_PASSAGE_.
[Begin]

The Compensation Committee also believes that stock ownership by
management of the Company is beneficial in aligning the interests of
management and the Company's shareholders. Accordingly, the Compensation
Committee has relied upon stock-based compensation arrangements in
compensating the Company's Executive Officers.
RELATIONSHIP OF COMPANY'S PERFORMANCE TO COMPENSATION
Compensation paid to the Company's Executive Officers for 1994 consisted
primarily of salary, annual bonus under the Company's Executive Compensation
Plan and awards of stock options under the Company's 1984 and 1993 Incentive
Stock Option Plans. While each Executive Officer's salary is determined on
the basis of the individual's responsibilities and a comparison with salaries
paid by competitors of the Company, the other primary components of executive
compensation are directly related to Company and Bank performance. In light
of the Compensation Committee's increasing emphasis on performance related
compensation, the base salaries of the Executive Officers remained relatively
at the same level in the years 1992-1994, except for Mr. Hales, whose salary
increased upon renewal of his contract in 1994 and is subject to annual
increases thereafter in accordance with the contract terms.
ANNUAL BONUS ARRANGEMENTS
Corporate performance determines the aggregate amount of annual bonuses,
if any, awarded to the Company's Executive Officers under the Executive
Compensation Plan. In making annual bonus determinations, the Compensation
Committee considers the financial performance of the Company in comparison to
the Company's business plan for the year, with particular emphasis on net
income, return on average common equity, return on average assets and expense
to revenue ratios. The Compensation Committee also considers certain measures
of asset quality, including net charge-offs and the level of nonperforming
loans, and other specific items such as capital ratios that the Board of
Directors may have identified as being priorities for that year.

[End]

_WRITTEN TASK A_.
In the compensation report, which Executive Officer's salary increased when his contract was renewed in 1994?

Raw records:
[Begin]

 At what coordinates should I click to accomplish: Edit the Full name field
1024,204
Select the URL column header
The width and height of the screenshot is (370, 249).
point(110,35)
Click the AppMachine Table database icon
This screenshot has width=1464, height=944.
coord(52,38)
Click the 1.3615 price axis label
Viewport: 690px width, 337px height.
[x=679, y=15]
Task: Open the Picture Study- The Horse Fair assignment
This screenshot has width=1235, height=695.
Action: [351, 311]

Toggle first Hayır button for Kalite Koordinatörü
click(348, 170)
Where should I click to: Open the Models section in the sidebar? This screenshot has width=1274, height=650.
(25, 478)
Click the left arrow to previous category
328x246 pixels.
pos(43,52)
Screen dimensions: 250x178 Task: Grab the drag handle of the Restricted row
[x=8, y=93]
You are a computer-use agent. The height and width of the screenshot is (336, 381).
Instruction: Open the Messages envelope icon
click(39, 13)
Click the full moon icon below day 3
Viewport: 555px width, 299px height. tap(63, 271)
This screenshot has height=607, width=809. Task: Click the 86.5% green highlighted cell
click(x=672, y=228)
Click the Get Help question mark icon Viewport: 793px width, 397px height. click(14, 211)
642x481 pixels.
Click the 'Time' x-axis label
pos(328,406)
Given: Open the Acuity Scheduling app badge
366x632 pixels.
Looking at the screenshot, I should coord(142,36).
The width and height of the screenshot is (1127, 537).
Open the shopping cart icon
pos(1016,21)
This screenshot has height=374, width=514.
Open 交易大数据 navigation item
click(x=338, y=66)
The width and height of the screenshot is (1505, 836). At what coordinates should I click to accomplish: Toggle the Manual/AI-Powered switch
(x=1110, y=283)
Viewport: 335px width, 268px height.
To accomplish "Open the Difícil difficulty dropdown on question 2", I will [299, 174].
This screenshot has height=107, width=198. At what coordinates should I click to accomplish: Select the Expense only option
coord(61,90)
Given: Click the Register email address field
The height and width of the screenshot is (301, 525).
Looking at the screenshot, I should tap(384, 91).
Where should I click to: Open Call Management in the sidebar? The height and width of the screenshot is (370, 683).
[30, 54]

[End]

_WRITTEN TASK B_.
Can you copy the records word for word, starting at their first line and ending at the line containing "pos(328,406)", with both of those lines included?

_COMPLETE ANSWER A_.
Mr. Hales

_COMPLETE ANSWER B_.
 At what coordinates should I click to accomplish: Edit the Full name field
1024,204
Select the URL column header
The width and height of the screenshot is (370, 249).
point(110,35)
Click the AppMachine Table database icon
This screenshot has width=1464, height=944.
coord(52,38)
Click the 1.3615 price axis label
Viewport: 690px width, 337px height.
[x=679, y=15]
Task: Open the Picture Study- The Horse Fair assignment
This screenshot has width=1235, height=695.
Action: [351, 311]

Toggle first Hayır button for Kalite Koordinatörü
click(348, 170)
Where should I click to: Open the Models section in the sidebar? This screenshot has width=1274, height=650.
(25, 478)
Click the left arrow to previous category
328x246 pixels.
pos(43,52)
Screen dimensions: 250x178 Task: Grab the drag handle of the Restricted row
[x=8, y=93]
You are a computer-use agent. The height and width of the screenshot is (336, 381).
Instruction: Open the Messages envelope icon
click(39, 13)
Click the full moon icon below day 3
Viewport: 555px width, 299px height. tap(63, 271)
This screenshot has height=607, width=809. Task: Click the 86.5% green highlighted cell
click(x=672, y=228)
Click the Get Help question mark icon Viewport: 793px width, 397px height. click(14, 211)
642x481 pixels.
Click the 'Time' x-axis label
pos(328,406)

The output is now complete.